┌──
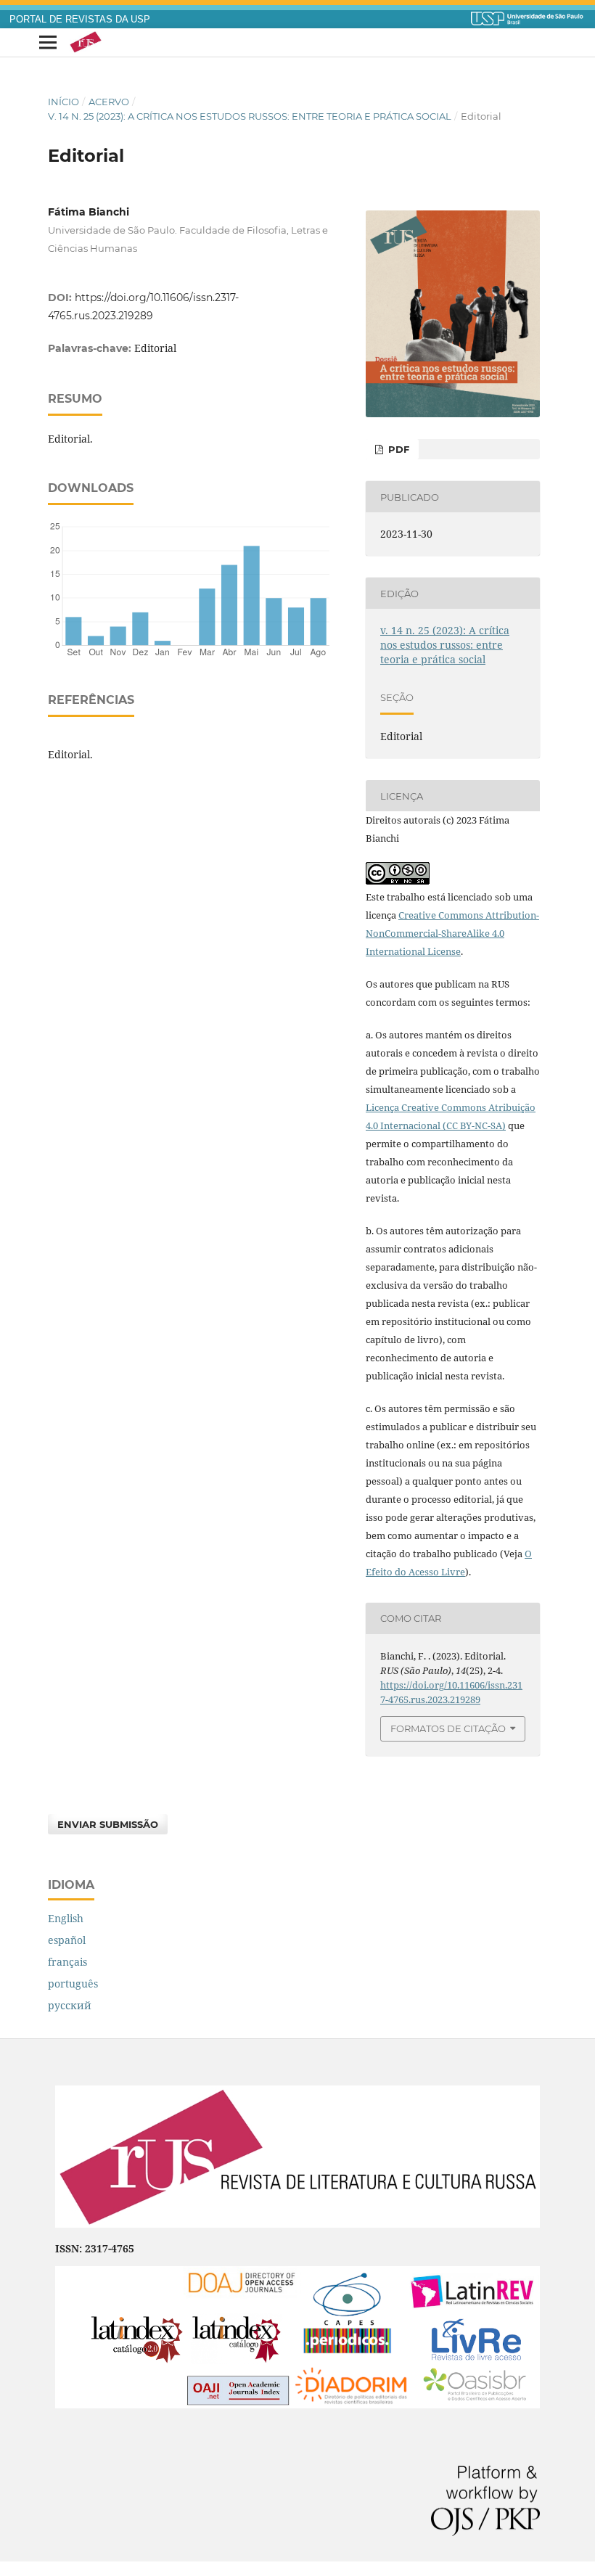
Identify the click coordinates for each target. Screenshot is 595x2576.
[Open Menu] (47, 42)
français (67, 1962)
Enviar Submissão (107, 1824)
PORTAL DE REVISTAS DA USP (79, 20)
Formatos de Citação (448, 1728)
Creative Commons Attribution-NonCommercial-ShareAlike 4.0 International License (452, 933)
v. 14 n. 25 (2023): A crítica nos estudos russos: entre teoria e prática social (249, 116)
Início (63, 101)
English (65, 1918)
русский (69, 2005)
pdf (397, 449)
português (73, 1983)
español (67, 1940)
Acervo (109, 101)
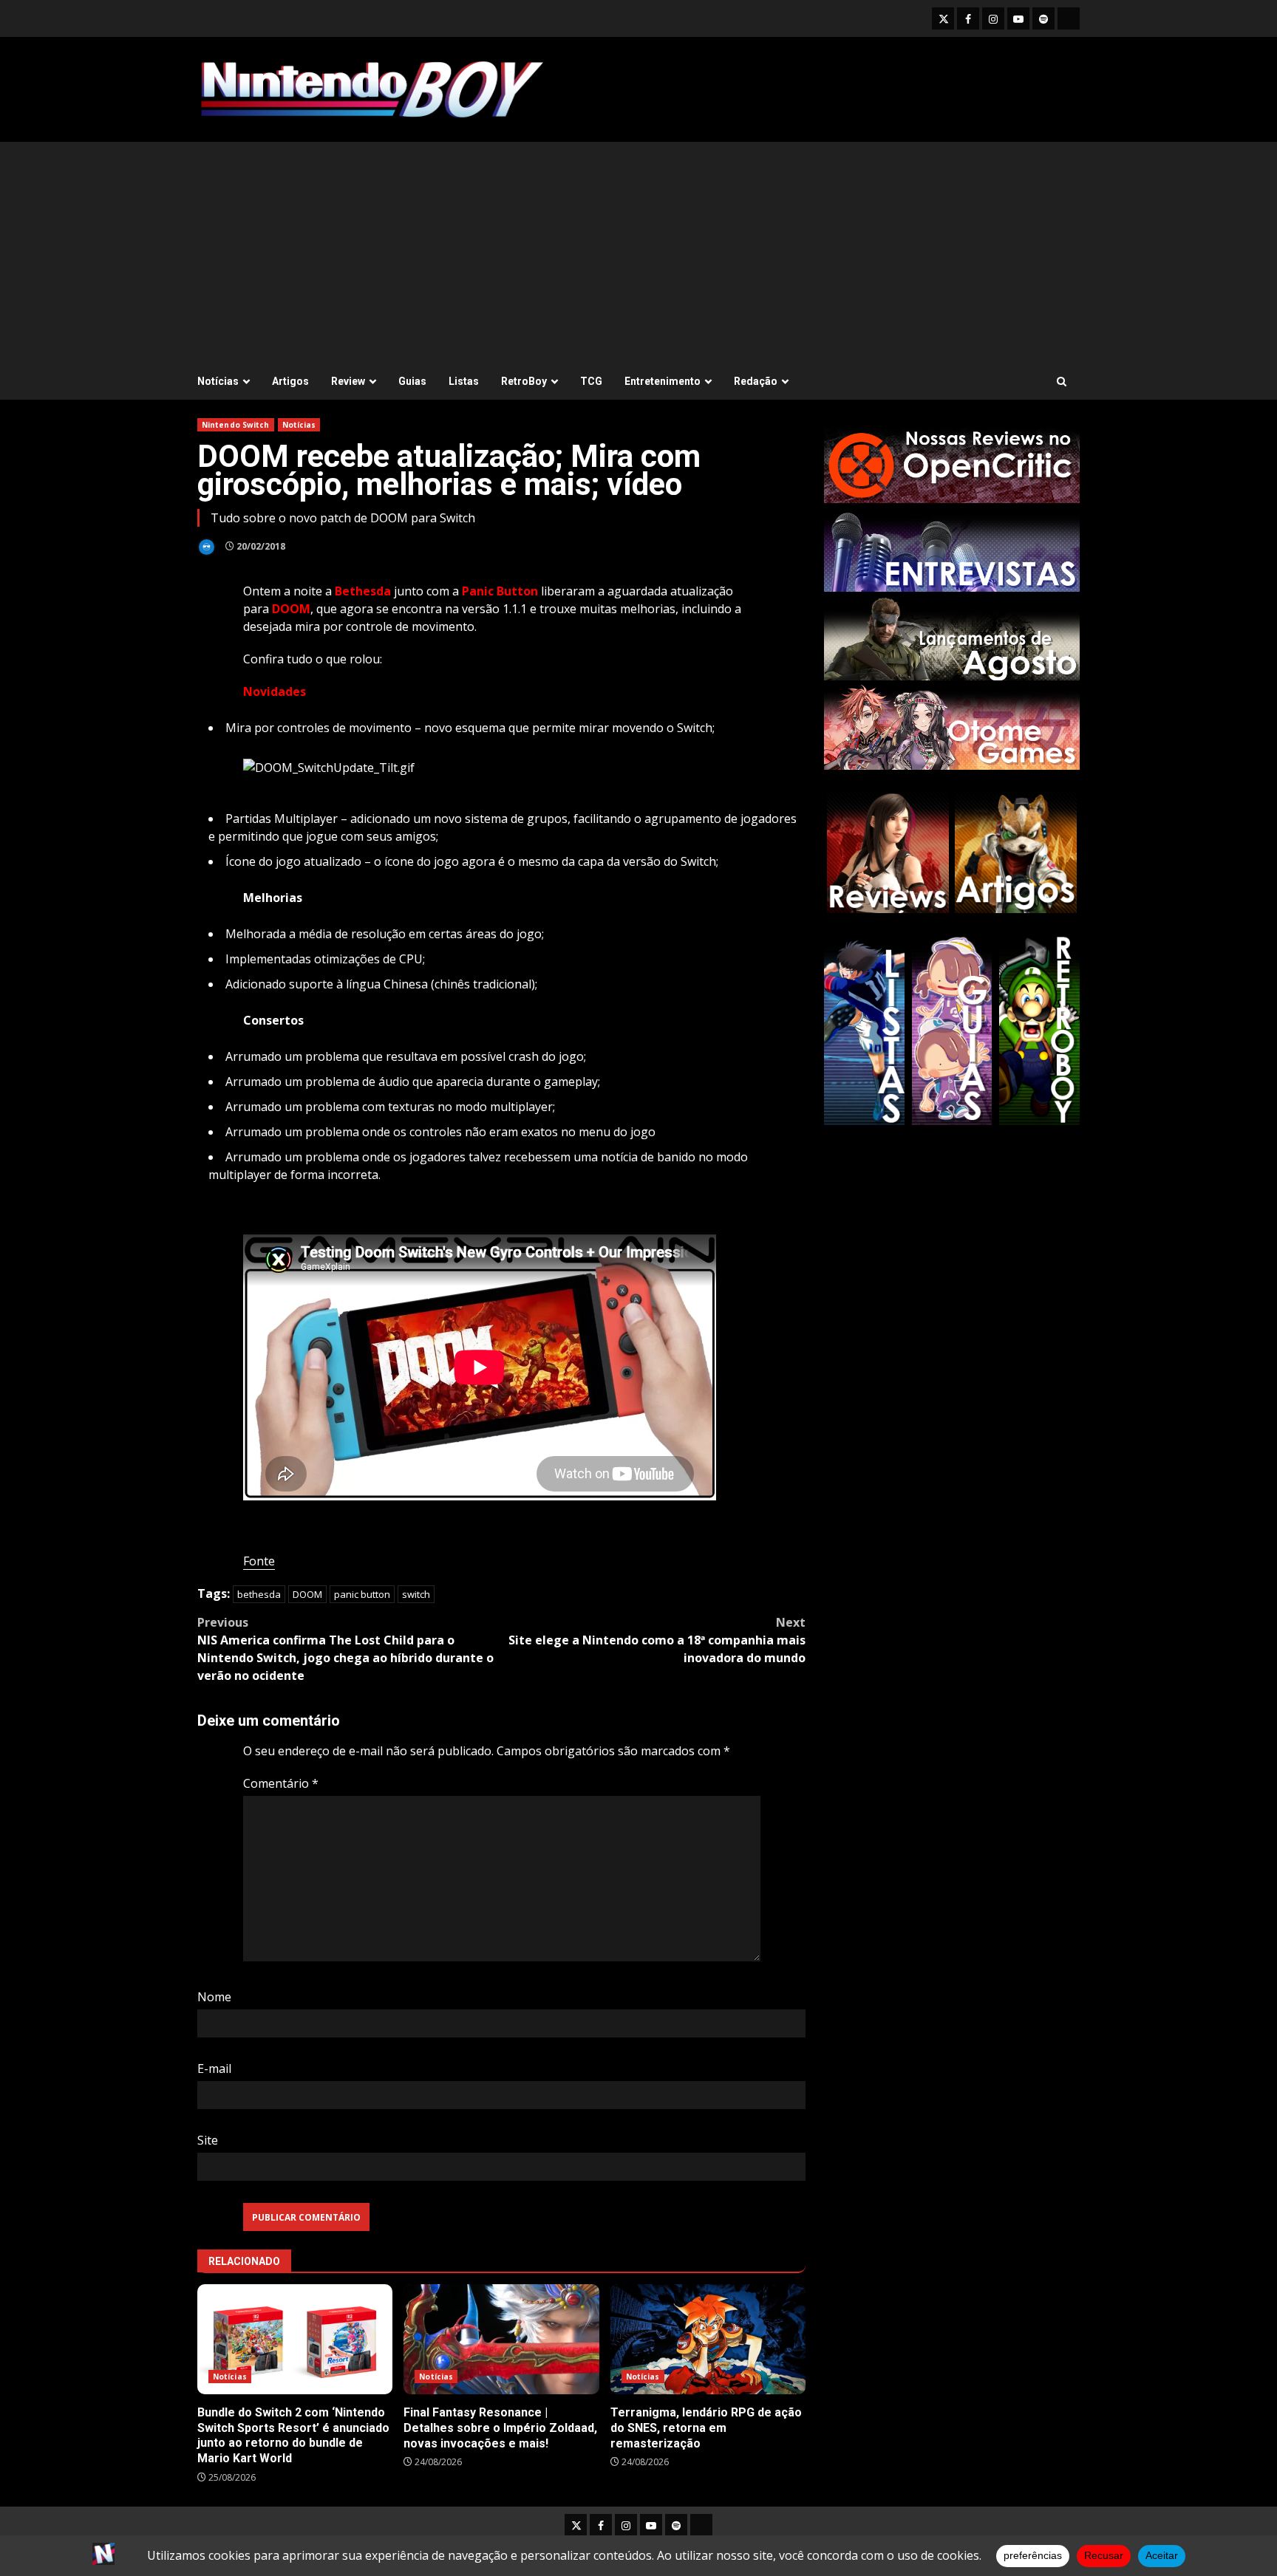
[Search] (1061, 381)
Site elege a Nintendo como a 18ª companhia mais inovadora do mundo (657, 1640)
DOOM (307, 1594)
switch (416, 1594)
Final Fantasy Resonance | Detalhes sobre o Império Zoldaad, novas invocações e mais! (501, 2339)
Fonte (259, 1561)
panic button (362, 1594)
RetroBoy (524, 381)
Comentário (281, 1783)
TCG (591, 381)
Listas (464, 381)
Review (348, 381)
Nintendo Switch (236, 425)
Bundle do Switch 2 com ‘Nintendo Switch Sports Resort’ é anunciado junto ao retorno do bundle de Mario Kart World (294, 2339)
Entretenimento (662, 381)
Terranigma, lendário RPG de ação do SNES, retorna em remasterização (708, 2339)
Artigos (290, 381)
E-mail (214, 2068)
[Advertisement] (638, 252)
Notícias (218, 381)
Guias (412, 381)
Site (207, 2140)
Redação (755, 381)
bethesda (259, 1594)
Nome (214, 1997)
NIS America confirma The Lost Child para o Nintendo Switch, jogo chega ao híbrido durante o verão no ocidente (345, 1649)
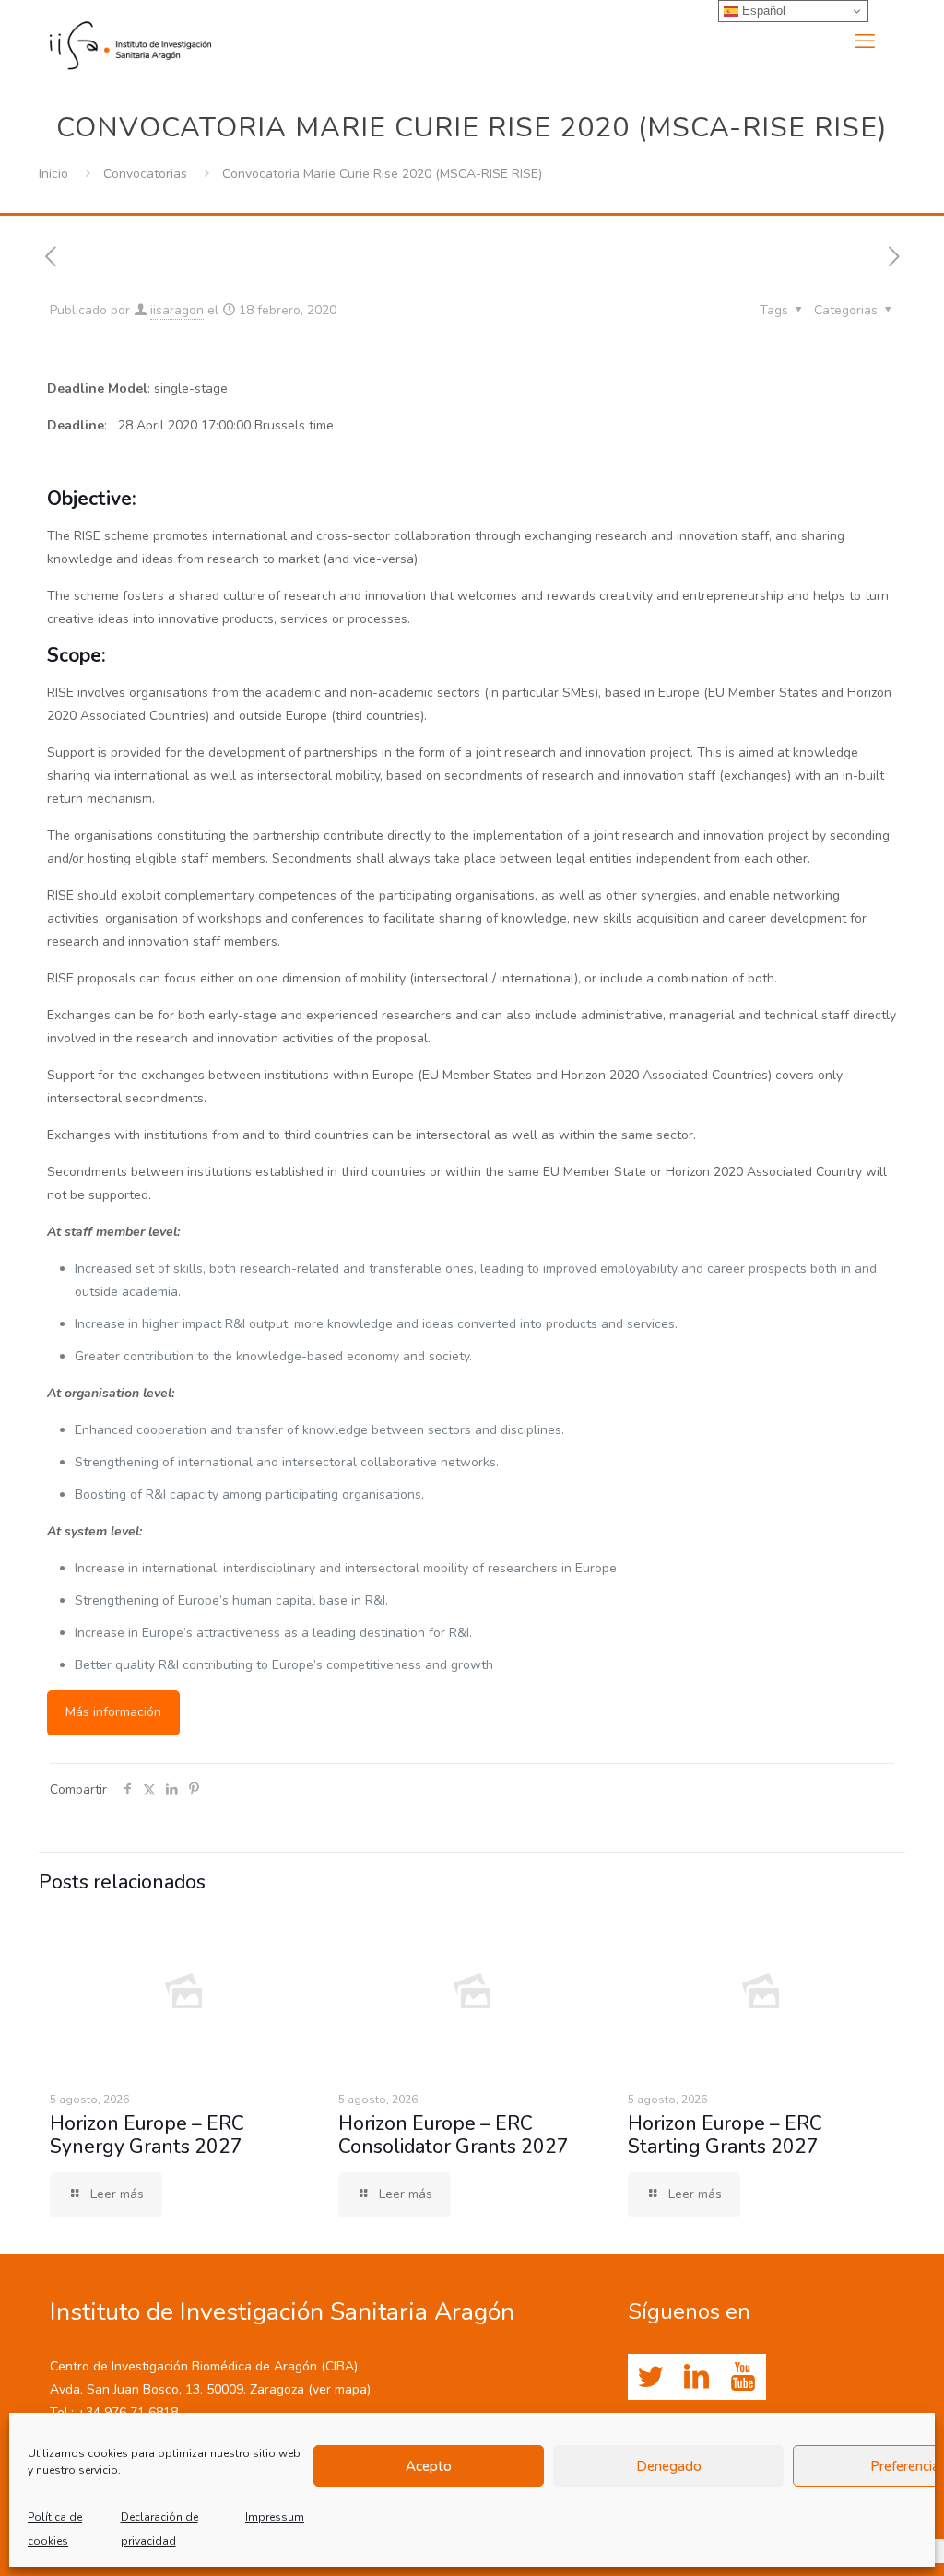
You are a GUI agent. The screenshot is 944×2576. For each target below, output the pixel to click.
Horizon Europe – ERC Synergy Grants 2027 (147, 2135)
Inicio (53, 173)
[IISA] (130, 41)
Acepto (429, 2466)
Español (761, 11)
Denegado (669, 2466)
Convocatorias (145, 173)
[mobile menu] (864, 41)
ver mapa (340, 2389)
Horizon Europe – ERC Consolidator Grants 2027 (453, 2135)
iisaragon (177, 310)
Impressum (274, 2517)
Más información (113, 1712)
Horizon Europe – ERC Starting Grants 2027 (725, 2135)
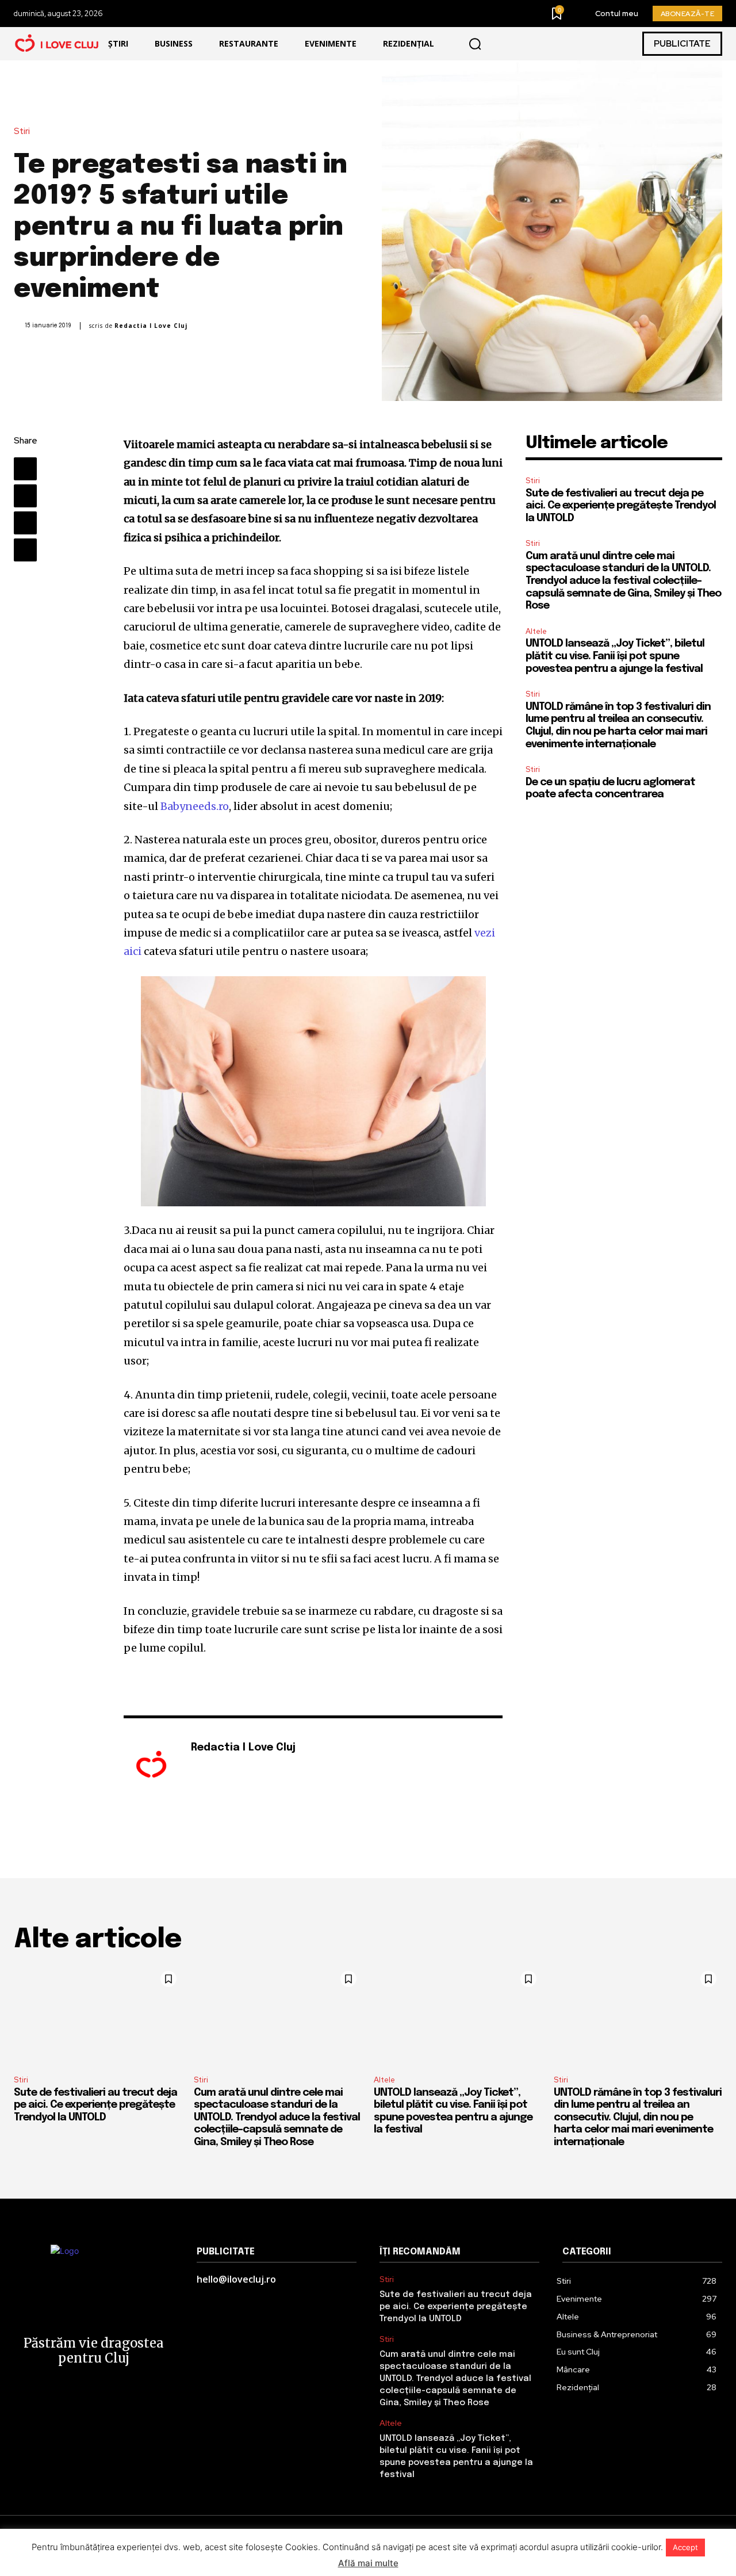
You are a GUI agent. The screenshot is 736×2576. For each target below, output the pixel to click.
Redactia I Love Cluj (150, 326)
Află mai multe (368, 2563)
└──
WHAT THIS TASK INVOLVES |
Give back each of the records above word for word, apart from the pictures.

SOLUTION |
Identify the click coordinates for each target. Screenshot is 595x2576.
[Open Menu] (47, 42)
français (67, 1962)
Enviar Submissão (107, 1824)
PORTAL DE REVISTAS DA USP (79, 20)
Formatos de Citação (448, 1728)
Creative Commons Attribution-NonCommercial-ShareAlike 4.0 International License (452, 933)
v. 14 n. 25 (2023): A crítica nos estudos russos: entre teoria e prática social (249, 116)
Início (63, 101)
English (65, 1918)
русский (69, 2005)
pdf (397, 449)
português (73, 1983)
español (67, 1940)
Acervo (109, 101)
[Search] (1061, 381)
Site elege a Nintendo como a 18ª companhia mais inovadora do mundo (657, 1640)
DOOM (307, 1594)
switch (416, 1594)
Final Fantasy Resonance | Detalhes sobre o Império Zoldaad, novas invocações e mais! (501, 2339)
Fonte (259, 1561)
panic button (362, 1594)
RetroBoy (524, 381)
Comentário (281, 1783)
TCG (591, 381)
Listas (464, 381)
Review (348, 381)
Nintendo Switch (236, 425)
Bundle do Switch 2 com ‘Nintendo Switch Sports Resort’ é anunciado junto ao retorno do bundle de Mario Kart World (294, 2339)
Entretenimento (662, 381)
Terranigma, lendário RPG de ação do SNES, retorna em remasterização (708, 2339)
Artigos (290, 381)
E-mail (214, 2068)
[Advertisement] (638, 252)
Notícias (218, 381)
Guias (412, 381)
Site (207, 2140)
Redação (755, 381)
bethesda (259, 1594)
Nome (214, 1997)
NIS America confirma The Lost Child para o Nintendo Switch, jogo chega ao híbrido durante o verão no ocidente (345, 1649)
You are a GUI agent. The screenshot is 944×2576. For each target below, output the pixel to click.
Horizon Europe – ERC Synergy Grants 2027 (147, 2135)
Inicio (53, 173)
[IISA] (130, 41)
Acepto (429, 2466)
Español (761, 11)
Denegado (669, 2466)
Convocatorias (145, 173)
[mobile menu] (864, 41)
ver mapa (340, 2389)
Horizon Europe – ERC Consolidator Grants 2027 (453, 2135)
iisaragon (177, 310)
Impressum (274, 2517)
Más información (113, 1712)
Horizon Europe – ERC Starting Grants 2027 (725, 2135)
You are a GUI agent. The screenshot is 736×2576. For each target below, output the pixel to click.
Redactia I Love Cluj (150, 326)
Află mai multe (368, 2563)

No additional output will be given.